Nish, on the DSLR I used the Nikkors 35mm AF-D F/2 and 50mm AF-G F/1.8. On the m4/3 I used the Olympuses 12-40mm F/2.8 and 45mm F/1.8.
Thank you for reminding the great personalities in simple shots
Thank you Ajay! :)
I am always amazed about creating a photographic story by the various authors who publish their work on PL. It is very inspiring and educational. Appreciate great time and effort spent by you guys. Wonderful work by Alpha Whiskey. I always enjoy your creative thoughts.
Thank you urodoc45! :)
You contributions to this website, including beautiful photographs as well as an upbeat, unpretentious, infectious enthusiasm make it stand out from all the rest. Keep them coming. (Right, Nasim?)
Thank you Anthony!
I think it’s only a minority of folks that like or relate to my work as I don’t wax lyrical about gear, but even if some of that minority is inspired to go out and shoot for themselves then it was worth it :)
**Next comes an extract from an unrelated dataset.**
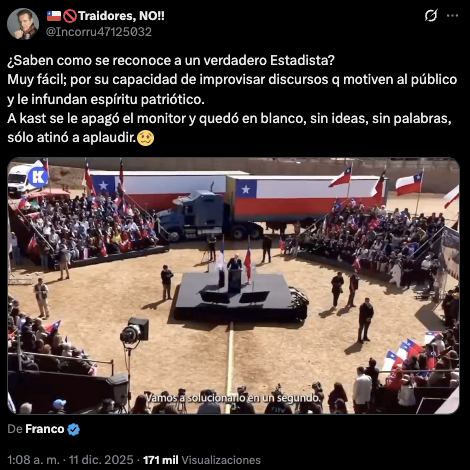Open the 171 mil Visualizaciones count
Viewport: 470px width, 470px height.
pos(202,460)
Okay the statue photos are amazing… Haven’t seen people take really go photos of them. The Churchill one is the best!
Thank you Tina! :)
I am just reconnecting with my passion for photography and these posts are helping me think about how having an idea about a topic focusses the eye and the camera. As an expat Brit living in NZ and just returned from a visit to my “other” home, I found these pictures and the inspiration insightful. Its so easy to get caught up in the usual tourist images and then again I found myself trying to capture moments of my “home” to remember when I got “home”.
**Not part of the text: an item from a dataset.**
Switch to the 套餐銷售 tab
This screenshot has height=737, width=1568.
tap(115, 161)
The images themselves here were great – thank you for sharing
Thank you Rosie! :)
great shots! Could you please share the equivalent and settings you used?
Thank you A shah. These were all shot in aperture priority between F/1.8 and F5, -0.3 EV, and ISOs between 200 and 1600 with the camera choosing the shutter speed. The mirrorless shots at Hughenden were made at ISO 1600 and F/2.8.
What a wonderfully intriguing selection of images. As someone who lives in London but doesn’t shoot this style of photography, it’s fascinating to see this take on some iconic landmarks and statues.